Ekmeleddin İhsanoğlu’nu ise belirli çevreler dışında
tanıyan yok. Okuyup öğrendiğim kadarıyla kendi
camiası içinde tanınırlığı, sevilirliği ve takdir edilirliği
tartışılmaz.
Hayatındaki başarıları ve bu başarılarından dolayı
devlet nişanlarına sahip olmuş olması, bunun da kamuoyuna yeterince duyurulmaması hepimiz için
büyük eksiklik.
Adaylığının açıklandığı ilk gün herkes gibi ben de
adını ilginç bulmuştum.
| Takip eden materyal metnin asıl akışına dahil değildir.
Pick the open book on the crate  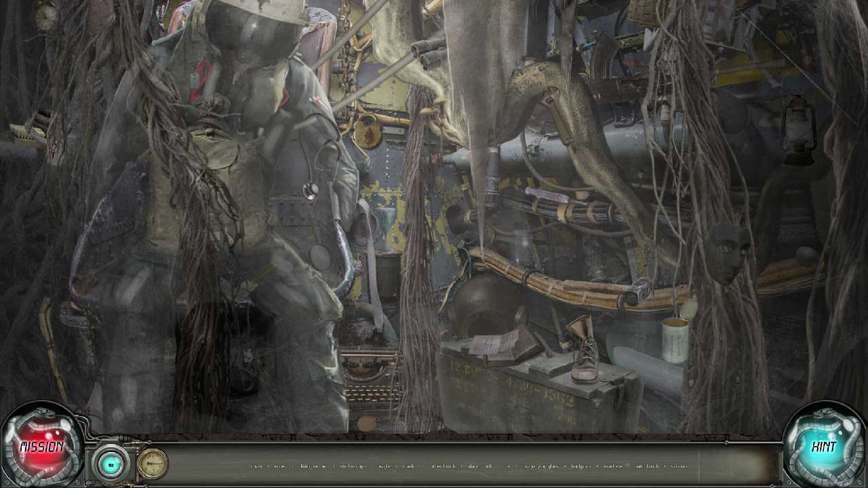click(499, 343)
O da daha sonra adı ile latife(!) yapanlar için adından başka kendisine bir
kusur bulamadıklarını söyleyip,
‘Bana kısaca Ekmel derler’ demişti.
Prof.Dr. Ekmeleddin İhsanoğlu, 12 Temmuz Cumartesi günü cumhurbaşkanlığı seçimlerinin tanıtım
ayağında tüm gün Bursa’daydı.
Gün içindeki programlara katılamasam da o gün
akşam üzeri BUTTİM’de gerçekleşen toplantıya ve
sonrasında da BUTTİM bahçesinde verilen yaklaşık
10 bin kişilik iftara katıldım.
Bursa’ya yaptığı bu ziyarette kendisini yakınen gördüm ve konuşmalarını dinledim.
Malum, insanın konuşmalarındaki ses rengi, tonlamaları, bakışları, el kol hareketleri, kısacası vücut dili
pek çok sözden daha etkilidir...
Ekmeleddin İhsanoğlu’nun vücut dili
de sükûneti ve asaleti simgeliyordu.
Yaşanmışlıkların ve yıllarca birikmişliğin verdiği bir
tevazu ve dinginlikle yaptı konuşmalarını. Sakindi ve
sözlerine hakimdi.
Konuşmasının başında bahsettiği ‘Umurbey’de Celal
Bayar’ın kabrini ziyaret’ onu çok mutlu etmişti.
Umurbey’deki müzeyi gezmiş ve tüm belgeleriyle
orada yatan Cumhuriyet tarihine bir kez daha hayran kalmıştı.